Kevin Kostner and Kathy Bates adds to the Netflix-Oscars debate SOURCE: Just Jared
Bates who plays Gov. Ma Ferguson in the movie said,
“I guess I’m kind of obsolete, I’m like Mr. Spielberg. I just hear about [the debate] in the news the other day and I thought, ‘C’mon, Y'all, that’s not fair.”
The actress also added, “I think that as a filmmaker, especially like Spielberg and others, they really want their projects to be seen in the theaters. That’s why I’m going to focus on [‘The Highwaymen’] tonight because I only saw it on a little bitty screen and it’s different, it’s a different experience.”
The Academy best actress winner (Misery-1991) went on to question the fairness of giving streaming services’ films a one-week of theatrical time-frame.
The 70-year-old actress explained, “I just think, showing them for a week just to qualify, people don’t seem them — I don’t know, I kind of think that’s a dirty trick. I shouldn’t say ’cause Netflix has been very, very nice to me. I just think that streaming is one thing, but theater is a whole different experience.”
Watch the trailer of The Highwaymen
When asked on just how long streaming films should have to stay in big screens, Bates said they “should play for a while.”
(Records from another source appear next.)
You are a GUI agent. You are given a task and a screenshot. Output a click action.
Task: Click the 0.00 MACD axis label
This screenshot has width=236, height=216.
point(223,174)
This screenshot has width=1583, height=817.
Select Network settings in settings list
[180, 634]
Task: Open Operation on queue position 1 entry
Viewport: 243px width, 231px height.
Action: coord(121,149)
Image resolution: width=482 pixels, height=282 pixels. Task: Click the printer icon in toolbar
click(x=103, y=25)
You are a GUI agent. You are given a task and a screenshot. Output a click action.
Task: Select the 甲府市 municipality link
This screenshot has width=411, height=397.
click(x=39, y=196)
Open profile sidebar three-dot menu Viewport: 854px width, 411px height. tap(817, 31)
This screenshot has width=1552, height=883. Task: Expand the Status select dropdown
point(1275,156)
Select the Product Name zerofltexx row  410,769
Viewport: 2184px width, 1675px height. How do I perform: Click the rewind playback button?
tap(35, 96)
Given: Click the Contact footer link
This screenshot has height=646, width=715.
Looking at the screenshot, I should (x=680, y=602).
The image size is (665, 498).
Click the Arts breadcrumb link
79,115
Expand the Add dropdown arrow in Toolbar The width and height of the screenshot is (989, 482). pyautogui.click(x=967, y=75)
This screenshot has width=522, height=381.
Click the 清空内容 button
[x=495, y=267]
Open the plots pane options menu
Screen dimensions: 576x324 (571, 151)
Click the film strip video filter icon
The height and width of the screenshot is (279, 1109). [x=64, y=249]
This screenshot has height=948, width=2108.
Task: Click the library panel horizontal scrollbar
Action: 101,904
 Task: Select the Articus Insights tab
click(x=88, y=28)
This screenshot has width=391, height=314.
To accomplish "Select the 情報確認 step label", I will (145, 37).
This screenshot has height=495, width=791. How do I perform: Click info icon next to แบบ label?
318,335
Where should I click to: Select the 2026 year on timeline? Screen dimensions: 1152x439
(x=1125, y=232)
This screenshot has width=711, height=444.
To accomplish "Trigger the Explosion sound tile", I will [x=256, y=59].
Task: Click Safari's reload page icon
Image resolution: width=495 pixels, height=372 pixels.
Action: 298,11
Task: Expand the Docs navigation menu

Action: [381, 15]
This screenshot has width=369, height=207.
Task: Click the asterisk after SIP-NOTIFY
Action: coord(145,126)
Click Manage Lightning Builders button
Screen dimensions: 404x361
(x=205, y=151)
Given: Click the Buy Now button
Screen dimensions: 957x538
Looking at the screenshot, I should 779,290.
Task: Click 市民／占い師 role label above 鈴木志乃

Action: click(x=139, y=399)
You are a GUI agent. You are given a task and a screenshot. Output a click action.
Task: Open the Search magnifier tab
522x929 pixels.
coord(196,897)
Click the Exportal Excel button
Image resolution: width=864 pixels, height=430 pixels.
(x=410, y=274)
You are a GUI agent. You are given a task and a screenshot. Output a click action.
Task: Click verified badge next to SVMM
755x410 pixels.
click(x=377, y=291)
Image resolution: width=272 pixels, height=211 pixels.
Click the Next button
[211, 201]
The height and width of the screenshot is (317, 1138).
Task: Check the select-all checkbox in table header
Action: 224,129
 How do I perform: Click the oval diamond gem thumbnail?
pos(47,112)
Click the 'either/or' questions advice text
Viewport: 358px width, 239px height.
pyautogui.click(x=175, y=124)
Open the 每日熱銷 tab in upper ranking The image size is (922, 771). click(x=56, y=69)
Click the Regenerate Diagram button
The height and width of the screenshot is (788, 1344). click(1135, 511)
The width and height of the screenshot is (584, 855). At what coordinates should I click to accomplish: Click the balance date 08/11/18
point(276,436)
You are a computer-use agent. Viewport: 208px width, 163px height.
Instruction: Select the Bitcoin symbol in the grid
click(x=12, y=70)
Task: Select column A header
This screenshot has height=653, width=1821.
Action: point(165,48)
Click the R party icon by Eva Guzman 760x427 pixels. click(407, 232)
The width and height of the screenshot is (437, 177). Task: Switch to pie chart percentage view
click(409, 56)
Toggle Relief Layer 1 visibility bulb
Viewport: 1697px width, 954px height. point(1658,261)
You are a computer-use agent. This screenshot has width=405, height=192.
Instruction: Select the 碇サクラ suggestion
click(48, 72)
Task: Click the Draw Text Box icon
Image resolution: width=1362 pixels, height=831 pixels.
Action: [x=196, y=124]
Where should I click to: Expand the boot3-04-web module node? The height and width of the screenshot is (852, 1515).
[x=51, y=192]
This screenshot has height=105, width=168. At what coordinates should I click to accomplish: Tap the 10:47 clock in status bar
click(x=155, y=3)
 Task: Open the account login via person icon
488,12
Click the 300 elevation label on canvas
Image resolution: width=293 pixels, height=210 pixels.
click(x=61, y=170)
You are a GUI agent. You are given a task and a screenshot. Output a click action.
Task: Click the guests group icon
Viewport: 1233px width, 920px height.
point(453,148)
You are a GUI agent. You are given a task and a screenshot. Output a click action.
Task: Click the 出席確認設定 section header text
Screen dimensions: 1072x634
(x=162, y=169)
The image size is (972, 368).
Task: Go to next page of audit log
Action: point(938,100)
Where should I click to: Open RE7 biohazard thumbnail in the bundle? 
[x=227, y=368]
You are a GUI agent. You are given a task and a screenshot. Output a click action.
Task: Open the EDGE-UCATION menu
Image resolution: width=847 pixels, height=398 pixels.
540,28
The actress said, “But good luck having that happen anyway! If they don’t do well critically — everybody listens to the critics. I wish people knew how to make up their own minds and not even pay attention to the reviews — go and see it! That’s one thing that’s good about streaming is that you can see something from your own judgment and not be influenced.”
Costner, who portrays the character of Texas Ranger Frank Hamer in the film, felt the dissension was somewhat outside his pool of experience where he explained that he could only see both sides of the debate.
The actor said,
“I believe in the Academy, I’m keen about our business. I love the big screens, the theater experience…The sand shifting, I haven’t thought about that as much as I’ve thought about the next film I’m gonna be a part of or the next story I’m gonna scribe.”
The actor continued with,
“I hear all the disagreements. When you hear experts talking, almost after one finishes, you go, ‘Yeah, that’s a good point.’ And if you’re really intrigued and if you haven’t already made up your mind, then you listen to the second person and you go, ‘That’s equally a good argue.’ I always find that with a people with deep insight as they look at an issue.”
Though Costner also maintained that theaters have their own experience which can’t be matched with any other medium.
“I think movies are for big drapes,” the 64-year-old said. “As long as they can fit in them, and thank God for these one portal ways of viewing media, but now there’s this level of contention and I’m finding it hard to finish up my last story here.”
“The Highwaymen” producer Casey Silver uttered he adores “the theatrical experience,” but “I also think it’s a must experience for people to see the movies, to see the stories, to see cinema wherever they see it. The world keeps integrating.”
John Lee Hancock’s The Highwaymen follows Texas Ranger Frank Hamer and ex-partner Maney Gault (Woody Harrelson) as the detective duo tries to track down and confront notorious criminals Bonnie and Clyde. The lawmen are initially out of the Rangers when the robbery reign of Bonnie & Clyde are taking place in the vicinity.
The pair are later commissioned as special investigators by the head of Texas prisons Lee Simmons and first woman governor Ma Ferguson to end the binge robbery of the notorious gang who are also feared for having killed 10 law officers and 3 civilians.